Après le match nul (2-2) concédé face au Togo à Rabat, le technicien portugais a insisté sur les conséquences sportives et psychologiques de cette délocalisation.
Installée au Maroc depuis plusieurs années en raison de l’indisponibilité des infrastructures locales conformes aux normes internationales, la sélection guinéenne évolue loin de son public.
Une situation que Paulo Duarte juge pénalisante, notamment en termes de motivation et d’avantage compétitif.
Malgré une réaction notable de ses joueurs, marquée par l’égalisation de Serhou Guirassy, le sélectionneur estime que l’absence de soutien populaire constitue un handicap majeur.
Selon lui, la présence du public joue un rôle déterminant, aussi bien dans l’engagement des joueurs que dans l’ambiance globale du match.
Le technicien met également en avant l’impact indirect sur les décisions arbitrales et sur le comportement des équipes adverses, qu’il juge plus à l’aise dans un environnement neutre.
Pour lui, cette situation réduit considérablement l’avantage traditionnel du terrain.

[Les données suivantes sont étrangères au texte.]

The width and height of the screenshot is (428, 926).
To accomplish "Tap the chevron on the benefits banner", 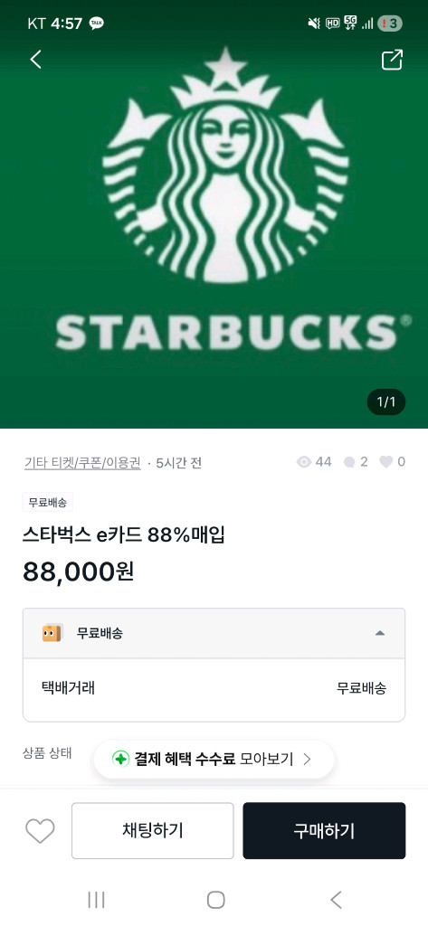I will [307, 759].
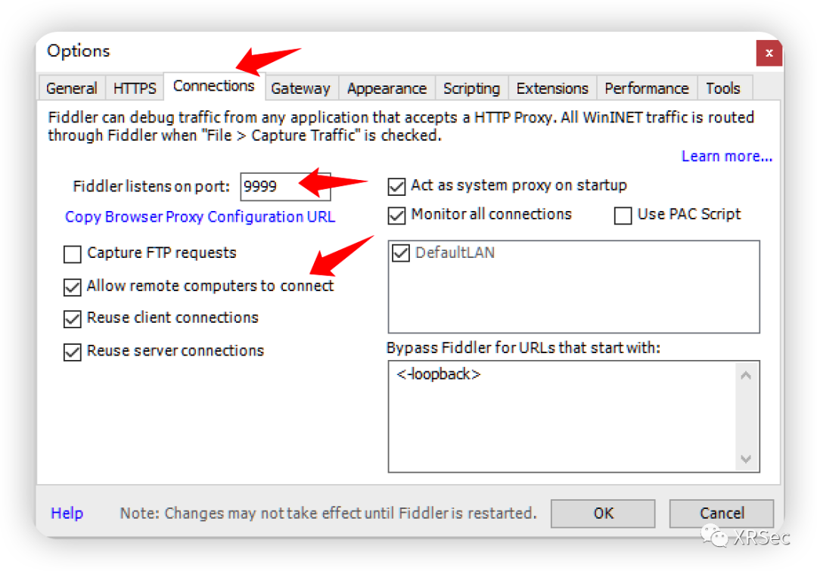Image resolution: width=817 pixels, height=571 pixels.
Task: Uncheck Reuse server connections
Action: pyautogui.click(x=73, y=352)
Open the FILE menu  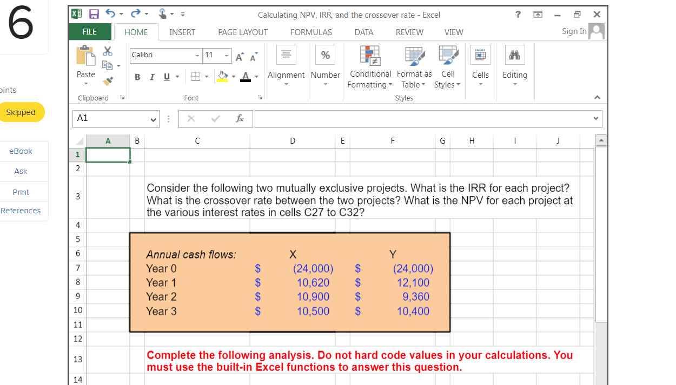[90, 32]
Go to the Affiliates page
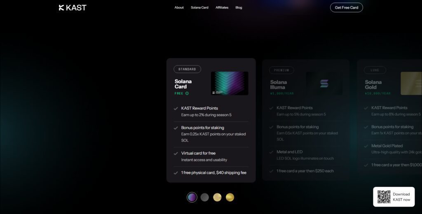Image resolution: width=422 pixels, height=214 pixels. click(x=222, y=7)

A l’approche des prochaines échéances, notamment les qualifications à la Coupe d’Afrique des nations, Paulo Duarte appelle les autorités guinéennes à accélérer la mise aux normes des stades.
Il évoque en particulier le stade Général Lansana Conté, que le Syli National n’a plus utilisé depuis 2022.
Pour le sélectionneur, un retour à Conakry représenterait un levier important de performance. Il souligne que jouer devant un public acquis à la cause de l’équipe pourrait renforcer la dynamique sportive et redonner un avantage décisif à la sélection nationale dans la course aux qualifications.